Abstract:
A pneumatic drive for a hammer tool has a cylinder; a piston slidably received in the cylinder and dividing the inner space of the cylinder into two cylinder chambers; a drive output member formed as a piston rod attached to the piston and projecting from the cylinder; a pressure-responsive valve for admitting compressed air alternately to the cylinder chambers; and a plurality of spaced, serially arranged cylindrical discharge ports in the cylinder wall for releasing compressed air alternately from the cylinder chambers dependent upon the position of the piston with respect to the discharge ports.

Description:
BACKGROUND OF THE INVENTION 
     This invention relates to a pneumatic hammer tool and more particularly, it is concerned with the pneumatic drive therefor. The drive has a cylinder and a differential piston which is slidably received in the cylinder and which has a piston rod projecting outwardly of the cylinder for cooperating with a tool bit, such as a chisel-shaped member.
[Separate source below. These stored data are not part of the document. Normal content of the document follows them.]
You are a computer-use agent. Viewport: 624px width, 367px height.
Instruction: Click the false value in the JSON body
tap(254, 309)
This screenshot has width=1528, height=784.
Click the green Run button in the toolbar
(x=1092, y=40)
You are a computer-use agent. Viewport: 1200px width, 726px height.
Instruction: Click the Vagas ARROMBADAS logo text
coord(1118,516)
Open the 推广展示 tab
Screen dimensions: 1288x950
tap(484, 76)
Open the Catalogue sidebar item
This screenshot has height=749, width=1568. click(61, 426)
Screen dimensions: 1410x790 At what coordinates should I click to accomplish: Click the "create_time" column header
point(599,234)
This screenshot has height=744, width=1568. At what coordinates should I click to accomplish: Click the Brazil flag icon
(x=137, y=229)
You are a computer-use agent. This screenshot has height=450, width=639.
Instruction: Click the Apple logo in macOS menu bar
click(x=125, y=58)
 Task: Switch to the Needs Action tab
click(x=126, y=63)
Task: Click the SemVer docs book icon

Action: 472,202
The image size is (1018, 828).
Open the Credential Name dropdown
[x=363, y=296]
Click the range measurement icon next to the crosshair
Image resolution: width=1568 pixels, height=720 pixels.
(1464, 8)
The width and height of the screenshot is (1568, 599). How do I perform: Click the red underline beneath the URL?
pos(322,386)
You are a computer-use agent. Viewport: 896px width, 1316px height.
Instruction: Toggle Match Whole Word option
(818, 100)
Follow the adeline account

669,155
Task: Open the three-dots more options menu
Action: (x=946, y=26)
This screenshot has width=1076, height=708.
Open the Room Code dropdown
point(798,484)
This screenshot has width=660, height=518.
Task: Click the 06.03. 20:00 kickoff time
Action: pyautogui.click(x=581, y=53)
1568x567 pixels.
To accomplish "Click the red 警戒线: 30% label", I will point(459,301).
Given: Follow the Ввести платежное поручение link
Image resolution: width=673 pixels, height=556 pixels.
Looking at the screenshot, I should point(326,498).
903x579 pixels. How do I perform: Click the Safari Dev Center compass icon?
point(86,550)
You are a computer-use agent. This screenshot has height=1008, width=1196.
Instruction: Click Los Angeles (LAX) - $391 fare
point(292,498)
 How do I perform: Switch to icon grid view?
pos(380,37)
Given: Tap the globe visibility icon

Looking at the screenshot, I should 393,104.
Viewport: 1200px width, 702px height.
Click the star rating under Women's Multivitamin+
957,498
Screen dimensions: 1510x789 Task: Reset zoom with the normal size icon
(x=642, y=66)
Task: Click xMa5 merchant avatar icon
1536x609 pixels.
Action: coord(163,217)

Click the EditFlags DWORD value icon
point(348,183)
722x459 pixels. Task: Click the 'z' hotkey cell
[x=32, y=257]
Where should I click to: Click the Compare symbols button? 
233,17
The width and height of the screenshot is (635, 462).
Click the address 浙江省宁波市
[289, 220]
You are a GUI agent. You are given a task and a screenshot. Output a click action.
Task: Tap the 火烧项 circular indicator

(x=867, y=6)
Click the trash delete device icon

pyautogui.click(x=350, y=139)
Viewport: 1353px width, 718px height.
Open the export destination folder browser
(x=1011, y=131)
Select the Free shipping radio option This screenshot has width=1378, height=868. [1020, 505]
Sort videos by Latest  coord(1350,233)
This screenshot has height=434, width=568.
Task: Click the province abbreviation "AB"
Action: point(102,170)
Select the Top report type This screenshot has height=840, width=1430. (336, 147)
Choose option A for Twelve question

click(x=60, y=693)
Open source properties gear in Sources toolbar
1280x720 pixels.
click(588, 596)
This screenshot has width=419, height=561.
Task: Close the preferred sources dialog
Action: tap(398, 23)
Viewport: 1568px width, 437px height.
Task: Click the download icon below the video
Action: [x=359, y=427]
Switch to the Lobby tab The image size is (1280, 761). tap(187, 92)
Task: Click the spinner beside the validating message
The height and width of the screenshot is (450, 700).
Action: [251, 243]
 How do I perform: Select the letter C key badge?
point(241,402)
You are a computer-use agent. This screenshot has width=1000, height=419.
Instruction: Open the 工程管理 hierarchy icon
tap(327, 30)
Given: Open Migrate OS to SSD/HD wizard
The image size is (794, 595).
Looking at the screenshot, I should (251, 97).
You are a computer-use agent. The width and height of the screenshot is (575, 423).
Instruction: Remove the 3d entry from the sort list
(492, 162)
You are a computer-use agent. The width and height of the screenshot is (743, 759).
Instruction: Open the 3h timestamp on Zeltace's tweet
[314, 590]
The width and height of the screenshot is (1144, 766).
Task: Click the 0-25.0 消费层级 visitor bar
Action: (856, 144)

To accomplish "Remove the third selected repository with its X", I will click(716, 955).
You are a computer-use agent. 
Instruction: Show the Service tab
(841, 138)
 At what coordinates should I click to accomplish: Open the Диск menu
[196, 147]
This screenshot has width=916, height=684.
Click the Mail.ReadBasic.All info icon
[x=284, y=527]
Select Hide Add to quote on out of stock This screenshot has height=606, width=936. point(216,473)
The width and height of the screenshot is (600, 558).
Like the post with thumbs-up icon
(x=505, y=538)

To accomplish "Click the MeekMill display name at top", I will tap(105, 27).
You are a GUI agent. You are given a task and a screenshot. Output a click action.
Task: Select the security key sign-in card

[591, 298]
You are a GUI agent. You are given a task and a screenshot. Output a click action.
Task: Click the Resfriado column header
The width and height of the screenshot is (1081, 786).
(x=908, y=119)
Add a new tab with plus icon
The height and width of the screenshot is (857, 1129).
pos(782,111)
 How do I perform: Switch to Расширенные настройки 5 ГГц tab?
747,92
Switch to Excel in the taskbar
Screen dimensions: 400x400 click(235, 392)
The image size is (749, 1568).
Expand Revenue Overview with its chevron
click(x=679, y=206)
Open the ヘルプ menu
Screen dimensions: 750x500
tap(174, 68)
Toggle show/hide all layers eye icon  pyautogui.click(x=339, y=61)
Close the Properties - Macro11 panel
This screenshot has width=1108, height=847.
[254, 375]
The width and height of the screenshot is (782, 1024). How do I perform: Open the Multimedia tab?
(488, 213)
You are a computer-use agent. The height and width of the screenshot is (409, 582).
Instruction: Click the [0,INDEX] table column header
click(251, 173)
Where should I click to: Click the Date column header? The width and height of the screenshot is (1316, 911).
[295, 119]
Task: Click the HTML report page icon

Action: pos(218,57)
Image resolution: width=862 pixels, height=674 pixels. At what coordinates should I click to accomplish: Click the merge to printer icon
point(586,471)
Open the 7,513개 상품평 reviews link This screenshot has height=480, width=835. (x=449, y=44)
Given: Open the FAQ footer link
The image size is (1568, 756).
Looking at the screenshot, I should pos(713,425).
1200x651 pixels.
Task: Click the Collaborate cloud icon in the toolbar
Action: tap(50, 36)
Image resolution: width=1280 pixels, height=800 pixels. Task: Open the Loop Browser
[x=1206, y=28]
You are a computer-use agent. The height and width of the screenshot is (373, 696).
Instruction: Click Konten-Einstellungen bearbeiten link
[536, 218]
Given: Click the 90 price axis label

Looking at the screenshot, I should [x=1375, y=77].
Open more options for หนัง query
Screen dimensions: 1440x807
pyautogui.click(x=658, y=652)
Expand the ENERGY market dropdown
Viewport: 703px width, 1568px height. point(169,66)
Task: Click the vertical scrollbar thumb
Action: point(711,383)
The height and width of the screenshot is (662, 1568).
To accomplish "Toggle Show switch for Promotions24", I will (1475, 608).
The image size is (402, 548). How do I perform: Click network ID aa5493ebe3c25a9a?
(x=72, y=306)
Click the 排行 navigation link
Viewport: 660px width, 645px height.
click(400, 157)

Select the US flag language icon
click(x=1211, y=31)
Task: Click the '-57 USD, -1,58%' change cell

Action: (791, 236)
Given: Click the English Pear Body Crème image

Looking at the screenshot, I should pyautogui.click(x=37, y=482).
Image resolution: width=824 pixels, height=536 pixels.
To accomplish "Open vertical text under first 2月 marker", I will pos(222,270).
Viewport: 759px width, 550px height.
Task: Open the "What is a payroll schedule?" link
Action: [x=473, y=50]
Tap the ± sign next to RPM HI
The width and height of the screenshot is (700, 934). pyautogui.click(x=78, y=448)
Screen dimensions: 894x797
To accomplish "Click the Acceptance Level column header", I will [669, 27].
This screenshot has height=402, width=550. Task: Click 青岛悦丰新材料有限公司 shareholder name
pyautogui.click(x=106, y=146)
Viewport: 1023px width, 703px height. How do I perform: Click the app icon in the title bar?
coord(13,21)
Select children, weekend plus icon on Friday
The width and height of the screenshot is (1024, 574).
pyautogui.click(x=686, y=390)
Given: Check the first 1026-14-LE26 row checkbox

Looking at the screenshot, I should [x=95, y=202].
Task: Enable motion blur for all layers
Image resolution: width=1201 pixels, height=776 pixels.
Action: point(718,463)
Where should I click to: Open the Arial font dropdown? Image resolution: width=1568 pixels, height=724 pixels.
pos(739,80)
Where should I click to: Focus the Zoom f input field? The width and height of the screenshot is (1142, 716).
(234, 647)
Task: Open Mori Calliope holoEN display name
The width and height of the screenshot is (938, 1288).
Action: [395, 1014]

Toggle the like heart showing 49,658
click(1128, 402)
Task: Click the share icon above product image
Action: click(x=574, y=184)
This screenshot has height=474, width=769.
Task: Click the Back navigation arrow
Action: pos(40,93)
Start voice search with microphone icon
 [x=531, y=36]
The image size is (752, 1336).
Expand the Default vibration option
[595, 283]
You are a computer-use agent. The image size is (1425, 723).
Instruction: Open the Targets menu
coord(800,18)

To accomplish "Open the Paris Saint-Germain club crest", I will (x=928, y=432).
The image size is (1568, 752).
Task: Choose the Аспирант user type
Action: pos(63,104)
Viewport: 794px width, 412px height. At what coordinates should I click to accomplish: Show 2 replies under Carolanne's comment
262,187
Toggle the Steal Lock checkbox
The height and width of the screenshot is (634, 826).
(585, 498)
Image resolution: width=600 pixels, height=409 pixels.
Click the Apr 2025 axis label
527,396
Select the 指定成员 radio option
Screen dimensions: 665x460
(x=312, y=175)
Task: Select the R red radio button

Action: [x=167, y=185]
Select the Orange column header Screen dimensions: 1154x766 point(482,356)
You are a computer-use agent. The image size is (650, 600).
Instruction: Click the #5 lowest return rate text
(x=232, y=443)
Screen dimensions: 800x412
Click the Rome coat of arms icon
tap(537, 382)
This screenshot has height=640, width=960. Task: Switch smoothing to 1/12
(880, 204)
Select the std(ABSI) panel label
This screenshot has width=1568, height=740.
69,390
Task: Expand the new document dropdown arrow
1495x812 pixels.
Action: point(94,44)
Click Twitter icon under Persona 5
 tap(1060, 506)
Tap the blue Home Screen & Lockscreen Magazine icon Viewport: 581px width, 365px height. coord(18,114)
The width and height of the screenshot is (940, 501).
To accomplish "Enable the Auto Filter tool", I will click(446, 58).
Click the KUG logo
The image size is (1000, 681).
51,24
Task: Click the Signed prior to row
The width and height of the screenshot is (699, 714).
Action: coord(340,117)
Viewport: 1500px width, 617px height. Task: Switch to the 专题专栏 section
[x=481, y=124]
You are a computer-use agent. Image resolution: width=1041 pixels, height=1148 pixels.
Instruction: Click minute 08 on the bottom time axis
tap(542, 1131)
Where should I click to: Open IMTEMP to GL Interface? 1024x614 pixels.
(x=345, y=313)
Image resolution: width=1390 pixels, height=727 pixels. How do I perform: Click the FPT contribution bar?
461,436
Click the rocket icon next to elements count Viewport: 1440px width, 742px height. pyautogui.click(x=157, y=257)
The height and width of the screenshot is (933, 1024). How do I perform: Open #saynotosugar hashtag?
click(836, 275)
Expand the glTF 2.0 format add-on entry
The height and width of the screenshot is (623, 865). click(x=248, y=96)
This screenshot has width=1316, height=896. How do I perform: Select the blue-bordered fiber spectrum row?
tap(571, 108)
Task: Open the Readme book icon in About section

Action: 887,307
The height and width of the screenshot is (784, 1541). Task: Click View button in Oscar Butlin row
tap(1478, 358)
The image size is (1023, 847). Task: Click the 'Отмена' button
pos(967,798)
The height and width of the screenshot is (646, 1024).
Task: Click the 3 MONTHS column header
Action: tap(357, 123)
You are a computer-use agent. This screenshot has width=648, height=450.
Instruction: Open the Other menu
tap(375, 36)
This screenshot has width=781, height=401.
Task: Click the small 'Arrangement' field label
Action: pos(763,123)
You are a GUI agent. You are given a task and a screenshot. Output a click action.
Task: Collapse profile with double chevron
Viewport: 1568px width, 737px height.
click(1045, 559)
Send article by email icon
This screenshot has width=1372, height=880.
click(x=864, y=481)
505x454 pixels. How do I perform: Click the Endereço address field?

A pressure-controlled valve arrangement alternatingly routes compressed air in the two cylinder chambers at the one and the other side of the piston for causing reciprocation thereof. The cylinder wall is provided with at least one discharge opening which, controlled by the land of the reciprocating piston, alternatingly connects the one and the other cylinder chamber with the atmosphere to depressurize and release the compressed air from the respective cylinder chamber after the compressed air has displaced the piston.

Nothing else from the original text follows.